A ciência é pródiga em descobertas acidentais.
Do telefone à penicilina, passando pelos raios X, não faltam exemplos de
felizes acasos.
Ainda que a música se preste como poucas
actividades aos caprichos da sorte – se por bafejos entendermos que funcione a
inspiração –, a verdade é que raramente ouvimos um “eureka” cantarolado.
Estranho seria, não houvesse um problema generalizado de memória. A mesma
memória que levou, por estes dias, um admirador de Brian Wilson a colocar na
página do Facebook dedicada ao ‘Beach Boy’ a seguinte afirmação: “Brian Wilson
inventou a música ‘indie’ quando cantou ‘sometimes, I feel very sad’”, (verso
de “I Just Wasn't Made for These Times”).
Serve este intróito sobre acasos e memória para falar de “Ten Ragas To a Disco Beat”, disco do indiano Charanjit Singh.

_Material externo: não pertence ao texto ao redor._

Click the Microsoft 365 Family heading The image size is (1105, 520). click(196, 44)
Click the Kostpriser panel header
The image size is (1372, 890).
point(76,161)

Um pouco de história: nos anos 60 e 70,
Charanjit Singh foi um entre os muitos músicos que trabalharam nas bandas
sonoras de Bollywood. Com a sua Charanjit Singh Orchestra ganhou uns trocos
extra a animar casamentos, tocando os temas mais populares do momento e as
músicas dos filmes da indústria cinematográfica mais prolífica do mundo.
Em 1982, Charanjit decidiu dar uso ao
sintetizador e máquina de ritmos que recentemente comprara (Roland TB-303 e
Roland TS-808). Em apenas dois dias gravou “Ten Ragas To a Disco Beat”, onde,
num dizer simples, cruzou música tradicional indiana com a música que se ouvia
nas discotecas do Ocidente. O álbum foi um falhanço comercial e cedo caiu no
esquecimento.
Vinte anos depois, o coleccionador de vinil
Edo Bouman encontrou “Ten Ragas To a Disco Beat” numa loja de Nova Déli. Em
declarações ao jornal The Guardian, Bouman recordou a experiência: “Quando
cheguei ao hotel, pus o disco a tocar e fiquei fora de mim. A música soava a
‘Acid House’, parecia tocada por uns Kraftwerk ultra-minimais.” Mas, continua o
Guardian, aquilo que mais impressionou Edo Bouman foi a data do disco – 1982 –,
data que precedia em 5 anos aquele que era conhecido como o disco inaugural do
‘Acid House’ – o EP “Acid Tracks”, dos Phuture, lançado em 1987 pela mítica
editora Trax Records, da cidade tida como o berço da música House, Chicago.
Bouman foi à procura de Charanjit. Do primeiro
encontro, em Mumbai, lembra-se que o indiano “estava surpreendido por eu conhecer
o seu disco. Perguntei-lhe como tinha chegado à criação do som ‘acid’, mas ele
não percebeu o que eu quis dizer. Não tinha a noção do quão moderno era o disco
que tinha criado.” E há tanto tempo que era preciso avivar a memória ou
simplesmente iluminar a escuridão do desconhecimento.
No ano passado, através da sua editora Bombay
Connection, Edo Bouman voltou a colocar “Ten Ragas To a Disco Beat” na prensa e
assim dar a conhecer ao mundo o fantástico senhor Charanjit.
Na Internet, correram rápidos os rumores
asseverando que a verdadeira identidade por detrás das dez músicas que misturam
as clássicas ‘ragas’ indianas com as ondulações ácidas e hipnóticas dos
sintetizadores e dos ritmos era o mago da electrónica Aphex Twin e não um
indiano, hoje com 70 anos, que diz ter em “Ten Ragas To a Disco Beat” o seu
melhor trabalho porque o único que fez a partir das suas próprias ideias. Não
bastava ouvir para crer, era preciso ver.
Na crítica que fez ao disco para o Resident
Advisor, William Rauscher compara o ‘Acid House’ futurista e exótico de
Charanjit ao que os Kraftwerk teriam feito se tocassem ao vivo no Taj Mahal. É
uma bela imagem para ilustrar esta música que tem a aura certa dos
predestinados e o misticismo que associamos às profundezas da Índia, onde os deuses,
afinal, primeiro proclamaram “let there be House”.